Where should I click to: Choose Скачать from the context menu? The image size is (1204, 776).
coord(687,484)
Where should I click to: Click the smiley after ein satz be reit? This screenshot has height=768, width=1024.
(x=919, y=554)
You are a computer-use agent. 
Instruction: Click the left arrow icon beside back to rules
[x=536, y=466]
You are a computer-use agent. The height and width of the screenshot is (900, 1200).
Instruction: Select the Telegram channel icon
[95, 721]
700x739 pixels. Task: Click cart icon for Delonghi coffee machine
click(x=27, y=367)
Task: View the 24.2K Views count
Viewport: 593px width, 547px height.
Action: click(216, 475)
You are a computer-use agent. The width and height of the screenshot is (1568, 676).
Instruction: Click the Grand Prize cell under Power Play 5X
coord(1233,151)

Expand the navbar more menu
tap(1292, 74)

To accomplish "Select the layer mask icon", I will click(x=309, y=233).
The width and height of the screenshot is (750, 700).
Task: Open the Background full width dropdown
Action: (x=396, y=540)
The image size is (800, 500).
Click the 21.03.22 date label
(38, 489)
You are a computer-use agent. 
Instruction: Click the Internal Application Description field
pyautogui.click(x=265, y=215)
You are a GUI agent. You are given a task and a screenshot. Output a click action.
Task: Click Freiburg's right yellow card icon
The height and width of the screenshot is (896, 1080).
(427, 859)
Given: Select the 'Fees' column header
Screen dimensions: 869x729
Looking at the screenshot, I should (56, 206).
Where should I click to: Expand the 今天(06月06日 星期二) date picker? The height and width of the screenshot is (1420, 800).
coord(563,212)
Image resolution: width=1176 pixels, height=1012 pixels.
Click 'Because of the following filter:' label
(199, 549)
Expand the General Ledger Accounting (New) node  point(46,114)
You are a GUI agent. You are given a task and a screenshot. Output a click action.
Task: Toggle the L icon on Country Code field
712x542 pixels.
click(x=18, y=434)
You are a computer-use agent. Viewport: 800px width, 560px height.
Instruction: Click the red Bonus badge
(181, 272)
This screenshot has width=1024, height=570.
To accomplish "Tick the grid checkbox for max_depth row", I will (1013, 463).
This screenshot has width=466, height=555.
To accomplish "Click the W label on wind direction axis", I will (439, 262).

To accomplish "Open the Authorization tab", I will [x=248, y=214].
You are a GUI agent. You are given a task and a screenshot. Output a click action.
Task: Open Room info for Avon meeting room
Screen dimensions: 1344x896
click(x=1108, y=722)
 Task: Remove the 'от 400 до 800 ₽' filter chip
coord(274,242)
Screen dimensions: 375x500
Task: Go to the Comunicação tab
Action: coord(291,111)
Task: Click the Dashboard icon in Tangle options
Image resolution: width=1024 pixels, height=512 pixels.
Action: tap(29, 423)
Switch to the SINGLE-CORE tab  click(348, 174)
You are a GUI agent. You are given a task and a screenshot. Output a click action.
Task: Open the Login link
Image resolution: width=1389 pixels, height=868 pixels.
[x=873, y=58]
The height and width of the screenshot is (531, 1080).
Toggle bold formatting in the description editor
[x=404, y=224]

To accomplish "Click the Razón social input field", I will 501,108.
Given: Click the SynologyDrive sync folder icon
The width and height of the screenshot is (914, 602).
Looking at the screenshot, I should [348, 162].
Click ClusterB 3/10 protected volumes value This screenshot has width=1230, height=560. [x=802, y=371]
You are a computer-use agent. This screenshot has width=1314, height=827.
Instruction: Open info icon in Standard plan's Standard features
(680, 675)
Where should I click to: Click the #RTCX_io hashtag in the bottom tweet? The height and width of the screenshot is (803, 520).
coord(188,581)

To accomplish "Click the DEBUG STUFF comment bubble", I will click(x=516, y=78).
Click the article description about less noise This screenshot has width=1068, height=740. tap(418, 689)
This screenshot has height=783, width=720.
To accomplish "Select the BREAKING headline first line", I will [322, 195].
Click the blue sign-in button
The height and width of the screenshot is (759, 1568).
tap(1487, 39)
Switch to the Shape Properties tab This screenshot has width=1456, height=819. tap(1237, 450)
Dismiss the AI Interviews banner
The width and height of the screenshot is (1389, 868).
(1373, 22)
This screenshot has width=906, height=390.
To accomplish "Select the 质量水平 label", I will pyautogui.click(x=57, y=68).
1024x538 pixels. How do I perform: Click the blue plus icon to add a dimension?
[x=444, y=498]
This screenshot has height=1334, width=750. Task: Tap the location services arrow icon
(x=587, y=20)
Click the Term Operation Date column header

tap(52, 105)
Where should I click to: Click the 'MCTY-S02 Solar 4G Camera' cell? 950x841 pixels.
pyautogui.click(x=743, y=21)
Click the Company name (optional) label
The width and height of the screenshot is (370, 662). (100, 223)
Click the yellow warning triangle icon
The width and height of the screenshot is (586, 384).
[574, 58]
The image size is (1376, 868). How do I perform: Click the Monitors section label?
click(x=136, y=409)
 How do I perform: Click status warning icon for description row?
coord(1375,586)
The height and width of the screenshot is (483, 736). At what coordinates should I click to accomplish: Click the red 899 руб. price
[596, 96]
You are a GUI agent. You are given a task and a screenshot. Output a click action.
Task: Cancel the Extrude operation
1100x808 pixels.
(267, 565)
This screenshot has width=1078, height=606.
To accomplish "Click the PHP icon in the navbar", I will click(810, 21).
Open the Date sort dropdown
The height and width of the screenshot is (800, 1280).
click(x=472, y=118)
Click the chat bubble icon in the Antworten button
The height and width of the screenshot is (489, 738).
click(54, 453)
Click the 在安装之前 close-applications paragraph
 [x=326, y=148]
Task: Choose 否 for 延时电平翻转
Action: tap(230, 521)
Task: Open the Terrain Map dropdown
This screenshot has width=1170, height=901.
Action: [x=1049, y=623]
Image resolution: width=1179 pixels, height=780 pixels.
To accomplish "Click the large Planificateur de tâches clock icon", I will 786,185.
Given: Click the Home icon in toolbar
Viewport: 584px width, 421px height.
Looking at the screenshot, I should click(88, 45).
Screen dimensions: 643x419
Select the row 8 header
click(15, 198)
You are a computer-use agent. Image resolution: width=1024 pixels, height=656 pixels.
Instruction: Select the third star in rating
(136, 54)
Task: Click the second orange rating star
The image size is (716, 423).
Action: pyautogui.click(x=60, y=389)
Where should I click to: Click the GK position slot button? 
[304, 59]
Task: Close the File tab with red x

------------------------------------------------------------

* EXERCISE INSTRUCTIONS *
Look above for the line that contains "This screenshot has width=1170, height=901.". Starting there, transcribe every line exactly until you have copied the line that contains "Screen dimensions: 643x419".

* OUTPUT OF THE EXERCISE *
This screenshot has width=1170, height=901.
Action: [x=1049, y=623]
Image resolution: width=1179 pixels, height=780 pixels.
To accomplish "Click the large Planificateur de tâches clock icon", I will 786,185.
Given: Click the Home icon in toolbar
Viewport: 584px width, 421px height.
Looking at the screenshot, I should click(88, 45).
Screen dimensions: 643x419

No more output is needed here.